**Exercise materials:**
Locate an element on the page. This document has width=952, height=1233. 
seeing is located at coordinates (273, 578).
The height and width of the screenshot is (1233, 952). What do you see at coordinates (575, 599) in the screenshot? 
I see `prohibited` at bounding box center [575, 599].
* * *
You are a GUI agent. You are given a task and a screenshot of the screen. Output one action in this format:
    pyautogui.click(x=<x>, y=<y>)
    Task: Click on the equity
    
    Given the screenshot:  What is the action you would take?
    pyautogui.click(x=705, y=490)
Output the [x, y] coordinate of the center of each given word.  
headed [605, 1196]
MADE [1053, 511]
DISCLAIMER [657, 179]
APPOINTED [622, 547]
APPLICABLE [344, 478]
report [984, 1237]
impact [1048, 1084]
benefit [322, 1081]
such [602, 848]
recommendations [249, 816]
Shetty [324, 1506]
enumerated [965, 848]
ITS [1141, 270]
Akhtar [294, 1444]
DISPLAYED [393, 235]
--
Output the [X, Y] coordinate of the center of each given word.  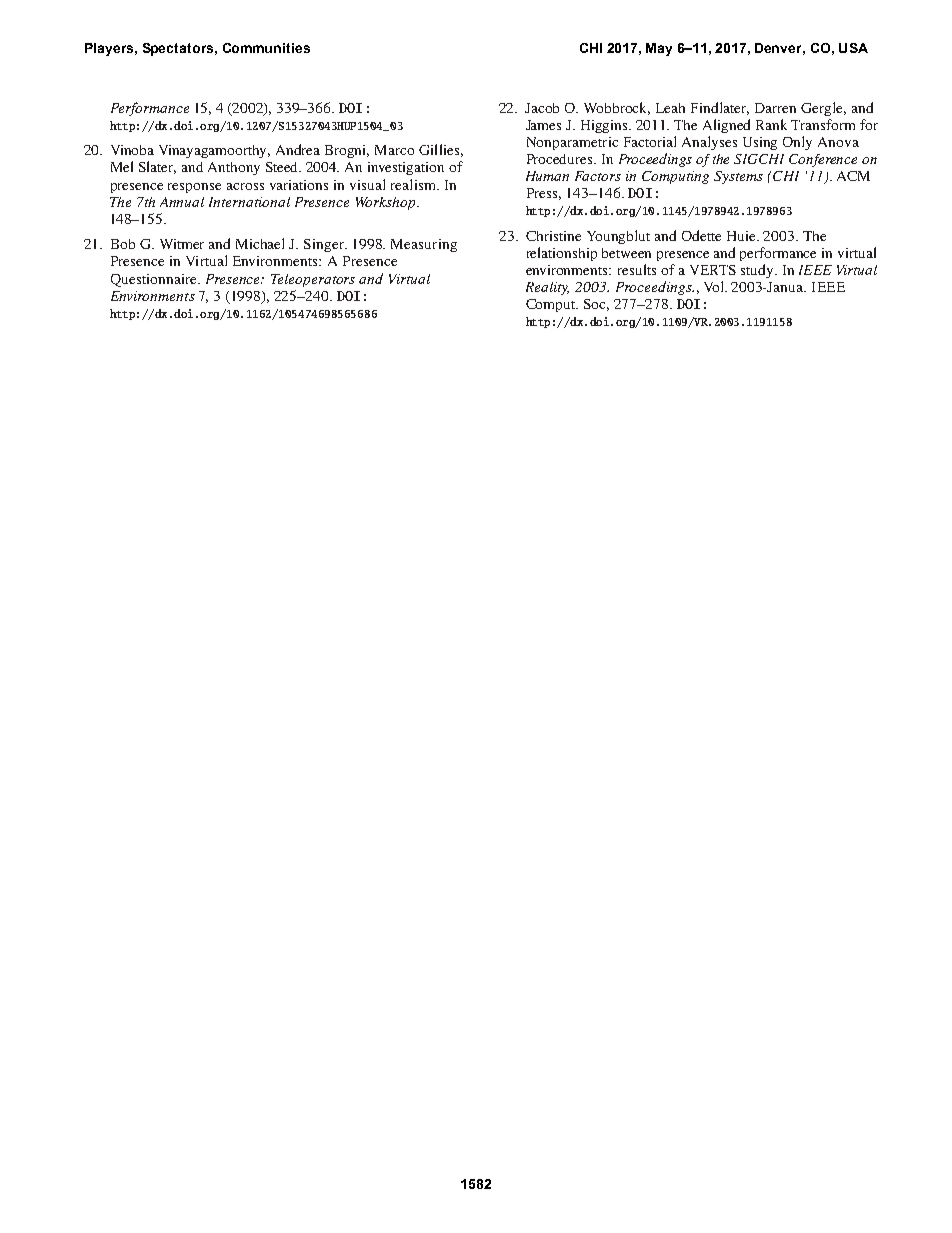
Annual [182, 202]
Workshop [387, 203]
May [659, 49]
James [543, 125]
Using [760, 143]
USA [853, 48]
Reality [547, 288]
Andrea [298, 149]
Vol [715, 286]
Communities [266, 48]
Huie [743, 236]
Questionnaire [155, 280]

**Job:** Could you express the material as a two-column CSV with the headers input and output, starting with the line that contains "Locate an element" and going on through the line that contains "center [575, 599].", with one row for each text and its answer? Put each in a single quoted field and turn any line breaks into spaces.

**Exercise response:**
input,output
"Locate an element on the page. This document has width=952, height=1233.","seeing is located at coordinates (273, 578)."
"The height and width of the screenshot is (1233, 952). What do you see at coordinates (575, 599) in the screenshot?","I see `prohibited` at bounding box center [575, 599]."